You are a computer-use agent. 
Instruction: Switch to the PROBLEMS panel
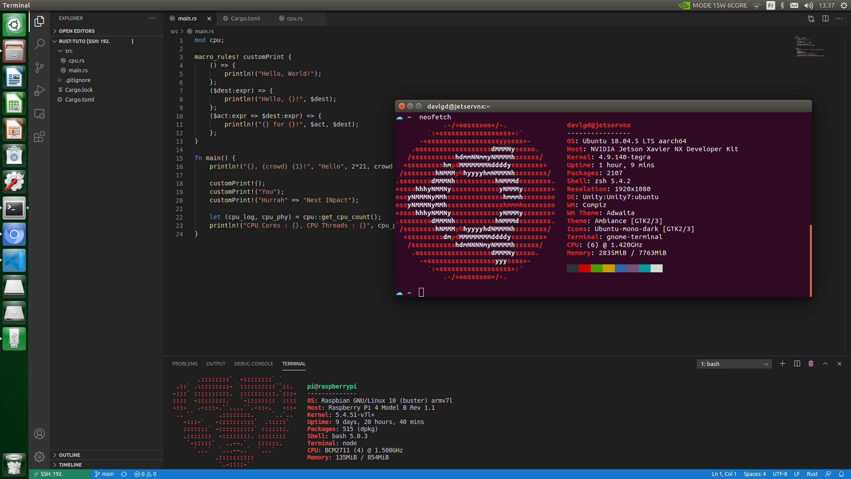click(x=185, y=364)
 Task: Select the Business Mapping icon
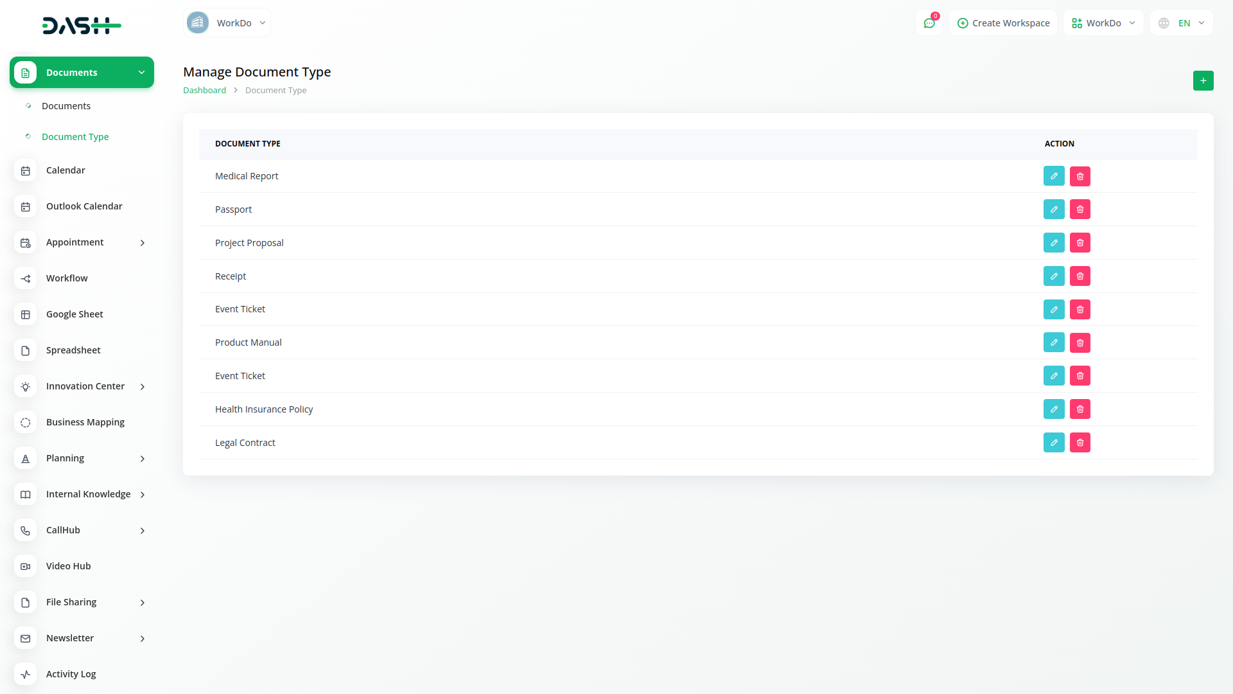(x=25, y=422)
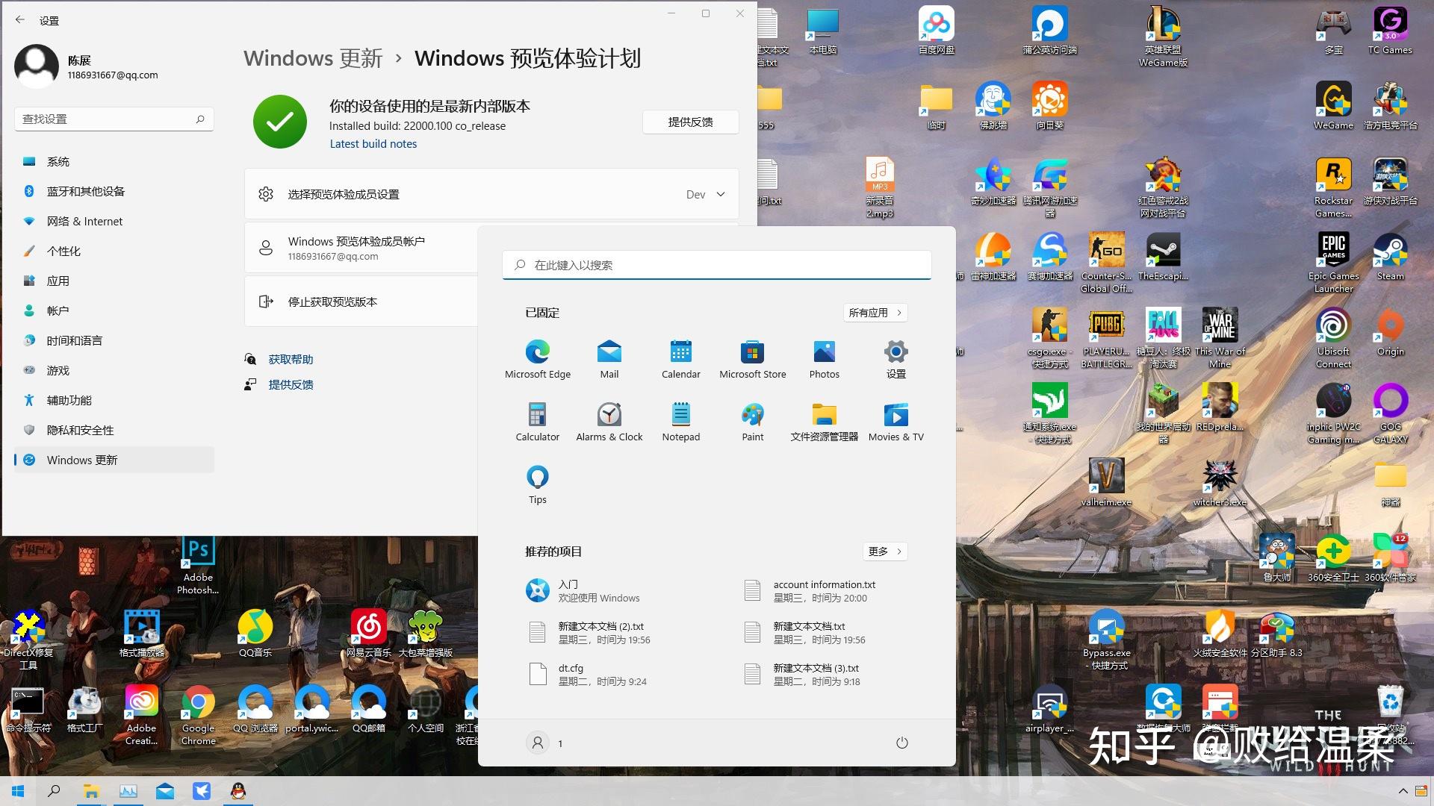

□ □ □ □

**How to complete this task**
Print each entry above exactly. The pictures should not be printed.

**Reply**
You are a computer-use agent. 
Instruction: Switch to the PROBLEMS panel
click(x=185, y=364)
 Task: Select the Business Mapping icon
(x=25, y=422)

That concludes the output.